Dodo Kopold remonte au pied du Broad Peak le 28 au matin, mais la météo mauvaise ne lui offre aucune visibilité. Tout espoir s’évanouit : Vlado a sans doute dévissé dans la pente de glace. Le Français Christian Trommsdorff, passé par là quelques jours plus tard, confirme : « à la descente, sans corde, cette pente située au dessus d’une zone de crevasses ne pardonne pas la moindre faute de cramponnage : il est très difficile de stopper une chute. »
Très vite, Dodo Kopold a pris la décision de plier bagage, pour rejoindre en Slovaquie sa jeune femme et leur enfant de quatre mois.
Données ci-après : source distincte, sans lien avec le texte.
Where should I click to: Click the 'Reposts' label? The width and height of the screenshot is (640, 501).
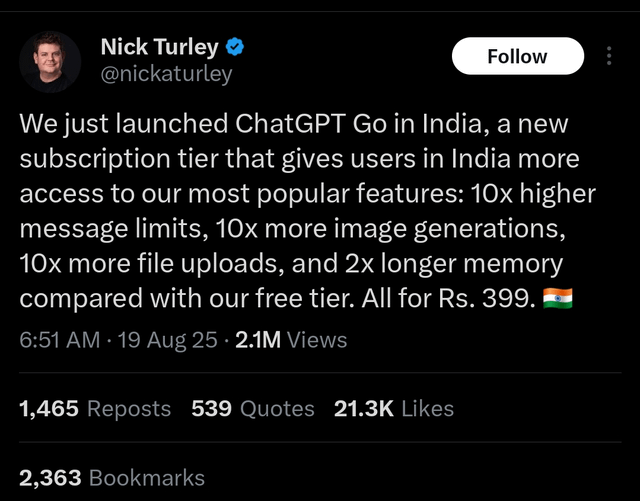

Au pays, la mort de Vlado est très mal reçue, Dodo Kopold est au centre de la polémique, d’autant plus qu’à l’automne dernier, au Shishapangma, son compagnon d’ascension Marek Hudak, slovaque lui aussi, a disparu dans des circonstances quasiment similaires, après une chute dont Dodo n’a vu que les traces.
Pour autant, il serait absurde de chercher à engager la responsabilité de Dodo Kopold dans la disparition de Vlado Plulik : la décision prise par les deux hommes de se séparer le 26 n’a rien de surprenant pour ces deux alpinistes éprouvés, qui grimpaient ainsi en toute connaissance de cause. « Nous nous étions déjà séparés sur le G1 et le G2, souligne Dodo Kopold, et nous ne nous étions de toute façon que très peu encordés durant l’expédition : Vlado était un grimpeur très indépendant. » Pour Christian Trommsdorff, « le choix de progression qu’ils ont choisi n’a rien d’anormal et ne saurait être jugé : ils grimpaient en amateurs, responsables et libres de leurs choix. » Malgré l’absence de certitudes sur les circonstances précises de la chute de Vlado Plulik, aucun des faits connus ne permet de conclure à autre chose qu’un simple et classique accident d’alpinisme.